Increasingly, aid workers are under attack. That data shows that since 2000, more than 8500 major attacks on aid workers have been recorded, according to the Aid Worker Security Database (AWSD). The risks to aid workers are rising year after year – despite international law clearly prohibiting attacks against humanitarian workers.
This year is on track to be the deadliest yet. Already, 265 humanitarian workers have been killed, a staggering 54% increase on the 172 deaths at the same time last year. By the end of 2024, the number had risen to 383, the deadliest on record, which prompted Australia, along with a handful of other countries, to draft the Declaration on the Protection of Humanitarian Personnel in an effort to reverse the deadly trend facing aid workers.
But sadly, the number continues to rise.
The war in Gaza has been the biggest driver of this rise. Israeli forces have killed 173 aid workers there this year alone – more than the total killed worldwide in all of 2022.
In the past five years, the occupied Palestinian territory, South Sudan and Sudan have been the most dangerous places for those of us working to protect and serve others.
When you lead a humanitarian organisation, these aren’t just statistics. They are colleagues, friends, who you’ve worked alongside. They too have made the choice that, despite the risks, they’re committed to making a difference. They’ll show up where others cannot go, often in places where children are starving, sick, or sheltering from bombs.

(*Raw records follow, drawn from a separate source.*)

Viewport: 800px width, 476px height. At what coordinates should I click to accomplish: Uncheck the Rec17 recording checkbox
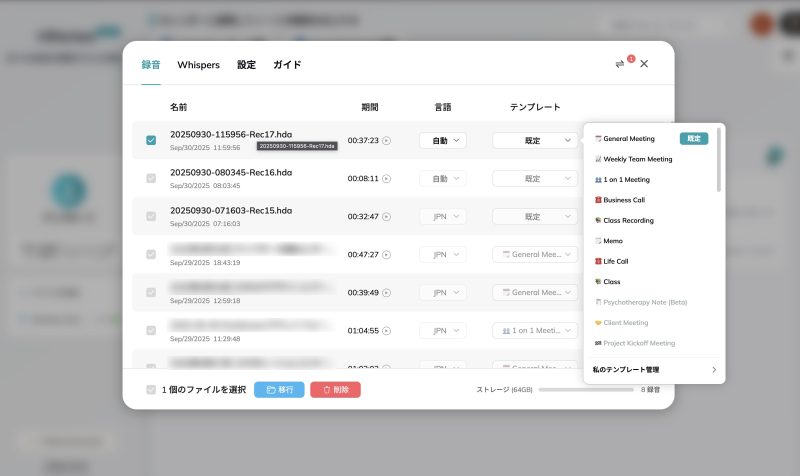[x=151, y=141]
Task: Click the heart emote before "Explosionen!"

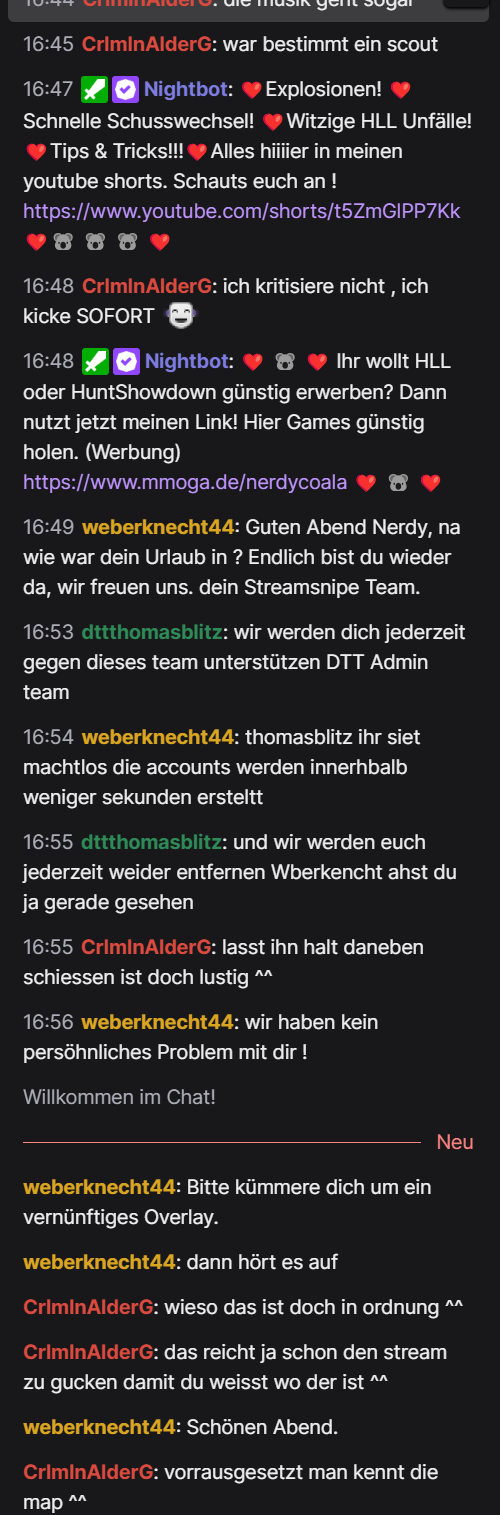Action: [x=252, y=91]
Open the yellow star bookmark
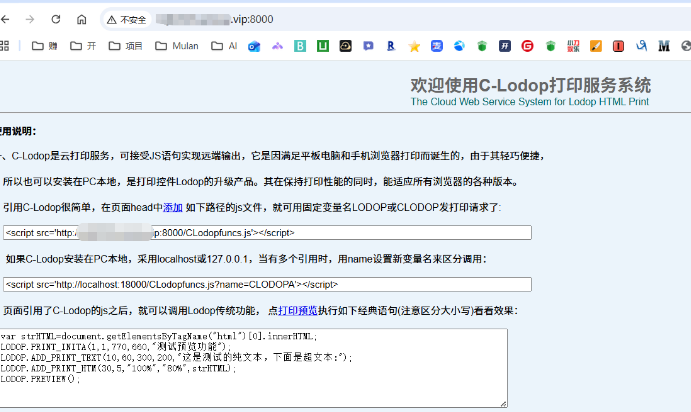The width and height of the screenshot is (691, 412). coord(414,46)
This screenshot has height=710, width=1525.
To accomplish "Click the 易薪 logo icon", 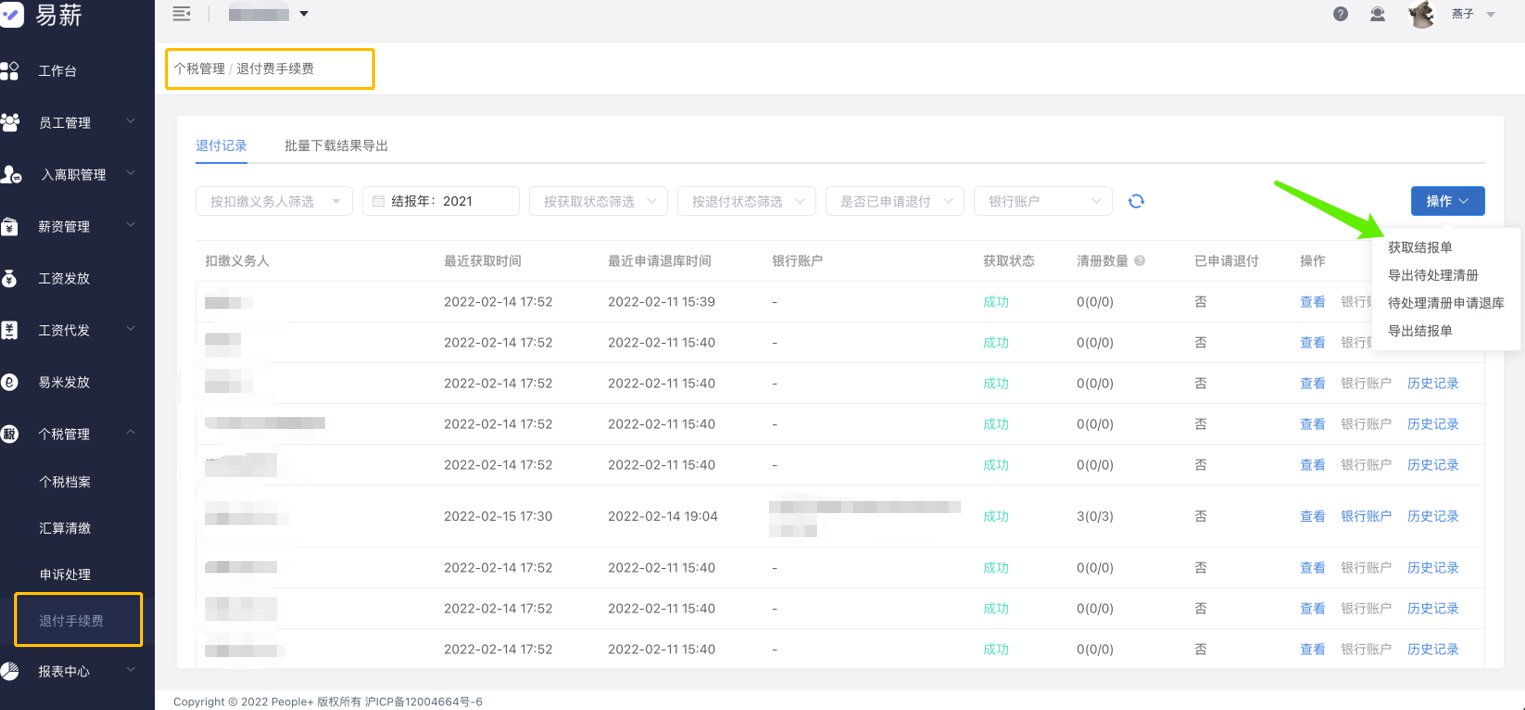I will 12,15.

International humanitarian law is clear: aid workers are not a target. A deliberate attack on them is a war crime. Yet the law is being flouted with alarming regularity. And the world’s response has been shamefully inadequate.
What’s missing is accountability. Words alone won’t protect an aid worker delivering food or setting up an emergency clinic after an airstrike. We need governments to investigate every violation, prosecute perpetrators, and end the culture of impunity that allows these crimes to happen day after day.
The stakes could not be higher. When aid workers are killed or driven out, children suffer. Hospitals close. Food distributions stop. Clean water runs out. Disease spreads. The loss of a single nurse in a refugee camp can mean dozens of children going without care. The death of a water engineer can leave thousands without safe drinking water.
Yesterday, World Humanitarian Day should’ve been a time to celebrate the courage and compassion of those who put themselves in harm’s way for others. Instead, it has become a grim reminder of how dangerous their work has become – and how little the world is doing to protect them.
The time for action is now. We are calling on all governments to demand accountability for every violation of international humanitarian law against aid workers – and ensure those responsible are brought to justice.
Heather Campbell is Save the Children New Zealand’s Chief Executive and has spent more than two decades leading both development and humanitarian portfolios.